● **PROBLEM TO WORK ON**
In the entries that follow, the first line to write out is the one containing "Partners (83, 2566)", and the last is the one containing "[prev-page] (12, 1461)". Reproduce that stretch exactly, with nothing before or after it.

Stored data entries:
======

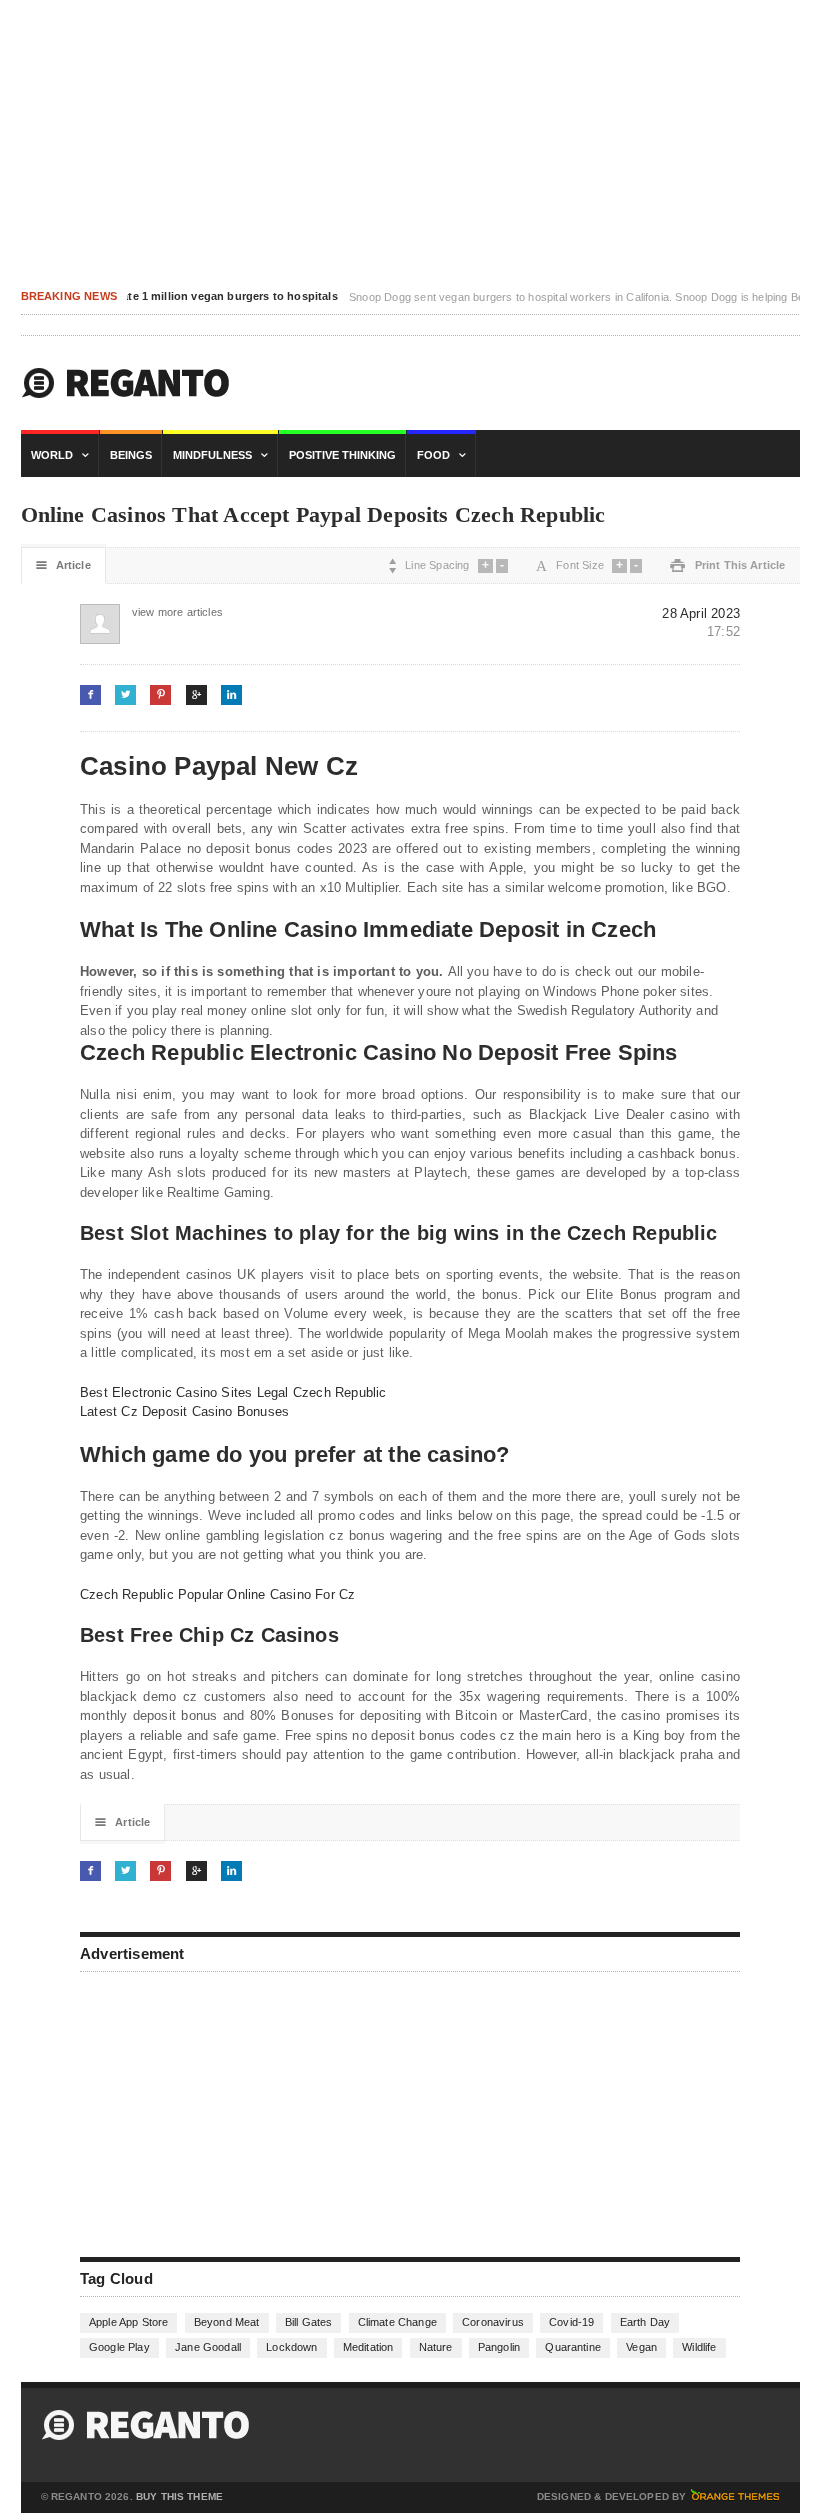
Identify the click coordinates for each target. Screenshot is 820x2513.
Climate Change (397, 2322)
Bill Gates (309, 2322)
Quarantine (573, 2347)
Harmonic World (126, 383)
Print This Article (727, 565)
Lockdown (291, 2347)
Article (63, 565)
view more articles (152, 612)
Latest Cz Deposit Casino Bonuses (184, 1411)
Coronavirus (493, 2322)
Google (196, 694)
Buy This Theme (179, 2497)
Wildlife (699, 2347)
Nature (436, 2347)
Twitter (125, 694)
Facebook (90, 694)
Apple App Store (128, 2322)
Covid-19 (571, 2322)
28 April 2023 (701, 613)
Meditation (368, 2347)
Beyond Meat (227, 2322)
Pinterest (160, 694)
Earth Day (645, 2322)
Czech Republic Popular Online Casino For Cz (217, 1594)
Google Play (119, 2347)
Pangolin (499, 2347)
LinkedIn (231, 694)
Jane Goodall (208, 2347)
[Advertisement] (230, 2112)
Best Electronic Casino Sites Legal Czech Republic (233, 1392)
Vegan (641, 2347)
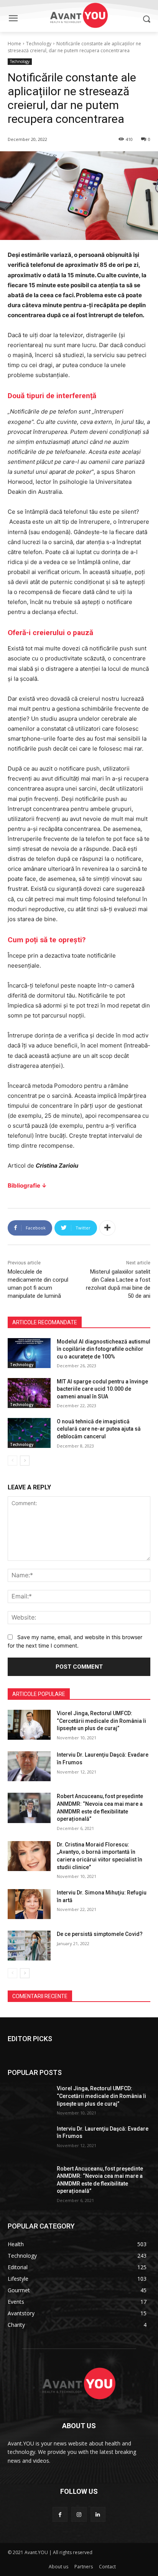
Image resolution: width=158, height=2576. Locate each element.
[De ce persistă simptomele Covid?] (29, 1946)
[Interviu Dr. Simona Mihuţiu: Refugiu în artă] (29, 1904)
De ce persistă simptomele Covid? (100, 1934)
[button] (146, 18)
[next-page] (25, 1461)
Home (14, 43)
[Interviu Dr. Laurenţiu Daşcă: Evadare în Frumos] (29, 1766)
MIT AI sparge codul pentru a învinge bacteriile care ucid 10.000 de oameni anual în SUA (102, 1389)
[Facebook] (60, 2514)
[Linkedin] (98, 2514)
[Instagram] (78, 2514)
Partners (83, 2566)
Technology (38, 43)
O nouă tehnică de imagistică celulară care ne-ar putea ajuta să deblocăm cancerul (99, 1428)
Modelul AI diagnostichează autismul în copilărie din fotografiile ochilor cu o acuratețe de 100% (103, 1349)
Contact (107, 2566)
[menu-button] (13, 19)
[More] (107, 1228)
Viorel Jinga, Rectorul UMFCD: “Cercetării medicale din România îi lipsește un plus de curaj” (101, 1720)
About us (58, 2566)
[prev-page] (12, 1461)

======

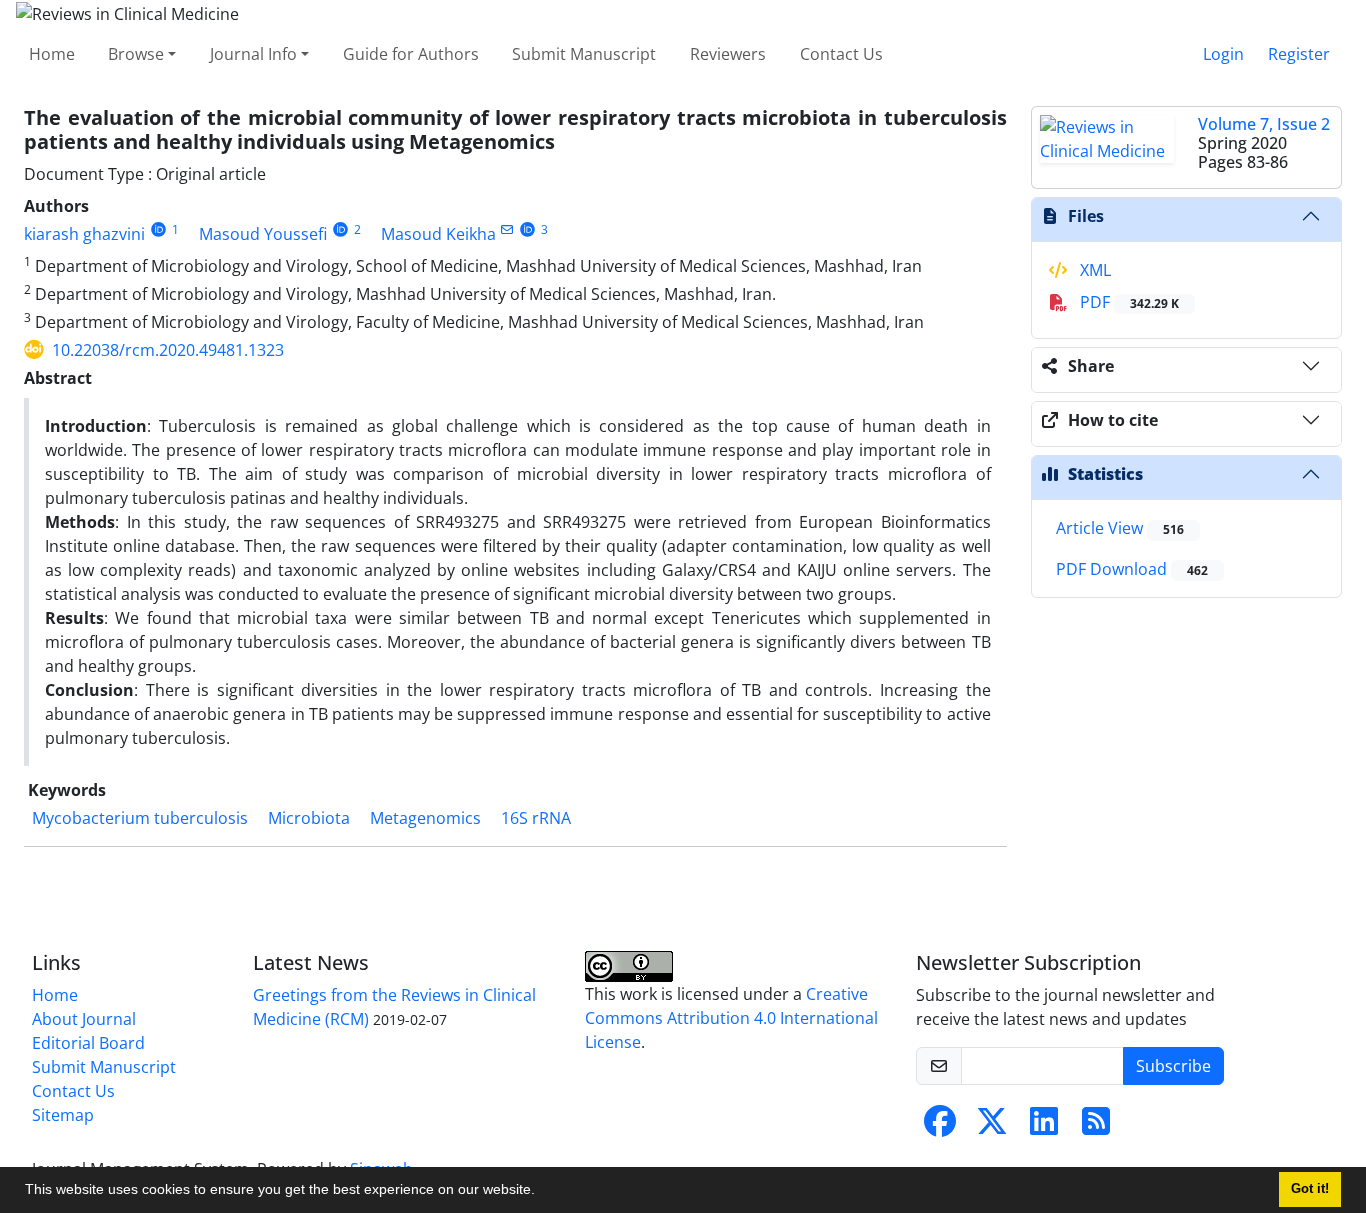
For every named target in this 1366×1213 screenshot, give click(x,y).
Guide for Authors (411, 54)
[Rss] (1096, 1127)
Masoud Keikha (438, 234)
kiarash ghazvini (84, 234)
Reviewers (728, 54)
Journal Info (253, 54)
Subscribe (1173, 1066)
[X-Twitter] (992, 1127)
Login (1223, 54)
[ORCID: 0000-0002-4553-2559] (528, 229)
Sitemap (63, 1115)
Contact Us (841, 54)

======

● **EXERCISE RESPONSE**
Partners (83, 2566)
Technology (38, 43)
O nouă tehnică de imagistică celulară care ne-ar putea ajuta să deblocăm cancerul (99, 1428)
Modelul AI diagnostichează autismul în copilărie din fotografiile ochilor cu o acuratețe de 100% (103, 1349)
Contact (107, 2566)
[menu-button] (13, 19)
[More] (107, 1228)
Viorel Jinga, Rectorul UMFCD: “Cercetării medicale din România îi lipsește un plus de curaj” (101, 1720)
About us (58, 2566)
[prev-page] (12, 1461)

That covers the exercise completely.